Earlier this week, the independent federal group issued a statement calling on the government to use the Security Council meeting to highlight the plight of Christians and other small religious minorities in Iraq.

Responding to Biden's comments made Wednesday, Elizabeth K. Cassidy, USCIRF Deputy Director for Policy and Research, told The Christian Post, "We were pleased that he mentioned that issue in his statement although it was a fairly general statement,"

"The tenor of the meeting there was on other issues. So we would still like to see the efforts of the U.S. and Iraqi government to concretely provide upgraded security and focused development opportunities there."

USCIRF has made three recommendations on how the U.S. can protect vulnerable religious communities in Iraq, including having U.S. troops collaborate with Iraqi military and police on providing security to areas where vulnerable populations reside and work.

The commission also urges the U.S. development assistance to prioritize areas where vulnerable communities are concentrated, including the Nineveh Plains area.

"We'd like to see dedicated, operated security for these particularly vulnerable communities, representative community policing, and that the U.S. development program prioritize minority areas," said Cassidy.

The USCIRF commissioner said that there is a real concern as to the existence of these religious groups, including Christians, Mandaeans and Yazidis, in Iraq since many have fled due to the ongoing violence.

"We think it would bad for the Iraqi future to lose these communities which have been part of Iraq for centuries," she said.

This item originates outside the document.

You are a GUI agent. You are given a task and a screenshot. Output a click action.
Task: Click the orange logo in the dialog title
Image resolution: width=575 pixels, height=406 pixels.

Meanwhile, during the surge of the deadliest attacks, leaders of 16 Christian political parties and groups have issued a call for greater protection. They recently met to discuss plans to form a self-governing Christian province in the Nineveh Plains in northern Iraq.

Critics, however, say the plan to isolate Christians in one area would only make them an easy target for terrorists.

Cassidy said USCIRF will continue to monitor the religious freedom issues in Iraq on an ongoing basis as it has done for years.

"There is still a lot more that the Iraqi government needs to do to protect the religious freedom for all of its people."